Member of the Provincial Assembly of Khyber Pakhtunkhwa
- In office 2011–2013
- Constituency: PK-69 (Tank)

Personal details
- Born: 15 February 1968 (age 58)
- Party: Pakistan Tehreek-e-Insaf (2023-present)
- Other political affiliations: Awami National Party (2018-2023) Pakistan People's Party (2013-2018) Jamiat Ulema-e-Islam (F) (2011-2013)
- Children: Mohammad Usman (son)
- Occupation: Politician

= Ghulam Qadir Khan Bhittani =

Pakistani politician

Ghulam Qadir Khan Bhittani is a Pakistani politician from Tank District, who served as a member of the Khyber Pakhtunkhwa Assembly from 2011 to 2013 belong to the Jamiat Ulema-e-Islam (F) (JUI-F).

== Political career ==
He was elected to the Provincial Assembly of the North-West Frontier Province a 2011 by-election from PF-69 Tank as a candidate of Jamiat Ulema-e-Islam (F) (JUI-F). He received 16,319 votes and defeated Dawar Khan Kundi, a candidate of Pakistan People's Party (PPP).
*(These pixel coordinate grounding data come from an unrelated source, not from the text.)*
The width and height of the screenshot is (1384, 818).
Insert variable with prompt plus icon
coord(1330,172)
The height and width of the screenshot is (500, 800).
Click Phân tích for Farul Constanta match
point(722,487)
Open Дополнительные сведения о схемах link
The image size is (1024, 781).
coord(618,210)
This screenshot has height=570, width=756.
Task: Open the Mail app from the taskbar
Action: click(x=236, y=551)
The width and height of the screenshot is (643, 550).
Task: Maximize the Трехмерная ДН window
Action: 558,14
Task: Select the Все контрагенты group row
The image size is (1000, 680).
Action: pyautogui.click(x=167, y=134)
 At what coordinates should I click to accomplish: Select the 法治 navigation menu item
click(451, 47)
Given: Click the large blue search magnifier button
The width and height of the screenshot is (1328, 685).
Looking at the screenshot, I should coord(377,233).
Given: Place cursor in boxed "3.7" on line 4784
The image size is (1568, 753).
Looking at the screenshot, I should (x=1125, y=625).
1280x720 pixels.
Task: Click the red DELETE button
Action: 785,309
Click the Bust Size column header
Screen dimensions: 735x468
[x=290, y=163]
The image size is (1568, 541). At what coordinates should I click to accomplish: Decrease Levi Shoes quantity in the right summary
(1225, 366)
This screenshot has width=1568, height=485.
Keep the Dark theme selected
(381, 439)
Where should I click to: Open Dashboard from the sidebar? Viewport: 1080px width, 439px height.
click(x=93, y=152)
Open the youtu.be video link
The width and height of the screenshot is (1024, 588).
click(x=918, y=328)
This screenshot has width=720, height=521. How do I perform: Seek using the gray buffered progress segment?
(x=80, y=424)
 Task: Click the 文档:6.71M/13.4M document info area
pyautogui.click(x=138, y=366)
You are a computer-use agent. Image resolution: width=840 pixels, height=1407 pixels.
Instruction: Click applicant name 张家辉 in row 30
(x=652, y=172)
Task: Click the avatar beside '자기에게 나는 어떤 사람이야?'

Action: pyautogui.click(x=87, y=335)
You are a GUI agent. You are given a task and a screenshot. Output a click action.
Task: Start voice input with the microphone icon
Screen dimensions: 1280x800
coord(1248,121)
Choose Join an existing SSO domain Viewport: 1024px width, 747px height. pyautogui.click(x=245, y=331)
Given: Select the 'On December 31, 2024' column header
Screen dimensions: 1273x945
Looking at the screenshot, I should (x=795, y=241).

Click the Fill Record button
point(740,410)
He contested the 2013 Khyber Pakhtunkhwa provincial election from PK-69 Tank as a candidate of PPP, but was unsuccessful. He received 16,249 votes and was defeated by Mahmood Ahmad Khan, a candidate of JUI-F.

He contested the 2018 Khyber Pakhtunkhwa provincial election from PK-94 Tank as a candidate of Awami National Party (ANP), but was unsuccessful. He received 15,725 votes and was defeated by Mahmood Ahmad Khan, a candidate of Muttahida Majlis-e-Amal (MMA).